In a case the NLM client and NLM server are out of sync with their record of the locks, we could see a case when the NLM (NFS) server thinks a file is locked by some client, but such a client thinks it does not hold such a lock. If there is some other client asking for the conflicting lock we will see that the other client won't be able to get the lock and it might wait (block) forever. For these scenarios the operating system contains the clear_locks(1m) tool to help the administrator to clear such "stale" locks.
The problem with the clear_locks(1m) usage is that it is very hard for the administrator to find such a "stale" lock candidate for the cleanup. Basically, there is no help from the operating system itself to make the admin's life easir. This change adds the support for the "stale" locks detection, so the admin will be able easily find a "stale" lock candidate for the clearing.

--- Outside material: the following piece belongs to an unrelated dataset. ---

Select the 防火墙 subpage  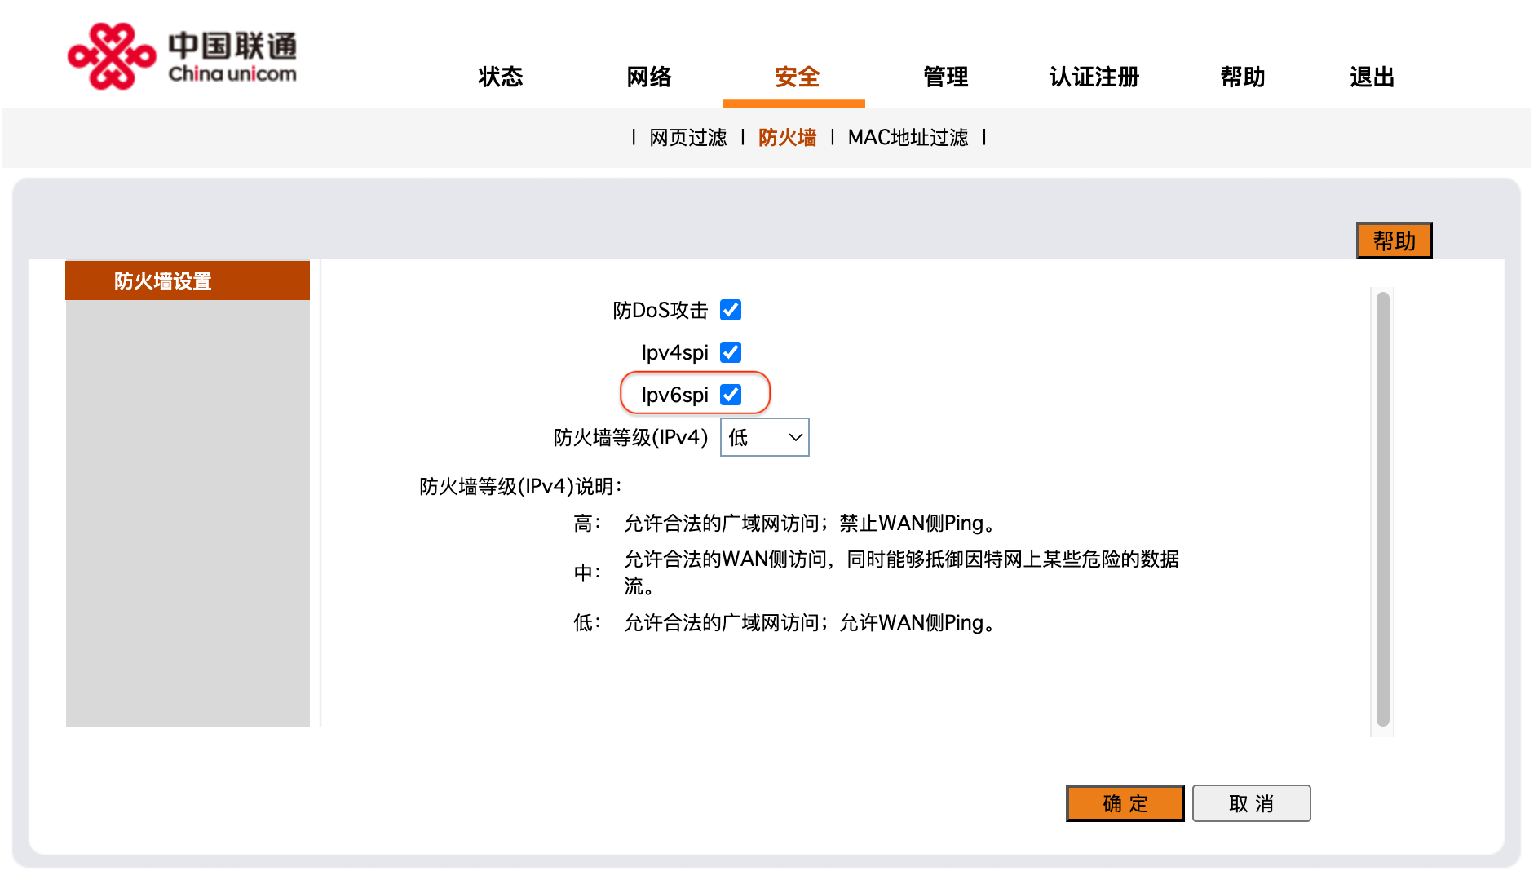click(788, 137)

The implementation checks for the remote stale locks only (NLM, NFSv4, SMB) with the focus on the NLM, since the other two sharing protocols (NFSv4 and SMB) does not have known scenarios with the stale locks. The local locks are not checked, but if needed the implementation could be easily modified to include the check for local stale locks too.
The design idea¶
The lock_descriptor_t structure will get a new member (l_blocker):
90 hrtime_t l_blocker; /* time when this lock */ 91 /* started to prevent other */ 92 /* locks from being set */
By default, it will contain 0.
Once there is a lock request (either blocking or non-blocking - either F_SETLKW or F_SETLK) that cannot be fulfilled because there is some conflicting lock active (let name it act_lock), we will do:
act_lock->l_blocker = gethrtime();
So we will mark the act_lock as a blocker to some other lock request. This will also add a mark how long the blocker blocks other lock requests.
Blocking lock request¶
We will change the wait_for_lock() to timeout after some configured time (let name it stale_lock_timeout). After the timeout, the wait_for_lock() will check what is the current active lock that is blocking us (act_lock) and check the act_lock->l_blocker is far enough in past (at least stale_lock_timeout). If so, we will log the "stale lock" message (and mark the act_lock as "already
reported"). If not, we will just wait again for the lock.

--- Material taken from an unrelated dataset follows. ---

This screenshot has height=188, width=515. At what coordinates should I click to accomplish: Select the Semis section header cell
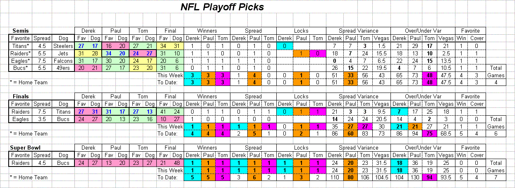pyautogui.click(x=21, y=31)
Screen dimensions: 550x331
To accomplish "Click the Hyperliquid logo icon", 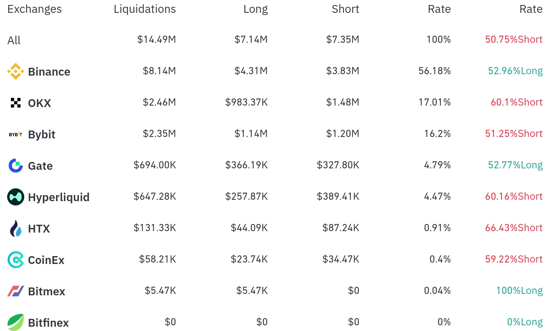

Non-blocking lock request¶
Once there is a new non-blocking lock request that cannot be fulfilled because there is some active blocker (act_lock) and
gethrtime() - act_lock->l_blocker > stale_lock_timeout, we will log the "stale lock" message (and mark the act_lock as "already reported").
In a case the active and reported lock blocker is released, we will log "stale lock released" message, so the admin could pair the "stale lock" warning with it and see that the "stale lock" situation is no longer pending.
All of the above might be implemented for all locks (for example as a debug support for local application developers), or limited to remote locks (blockers) only.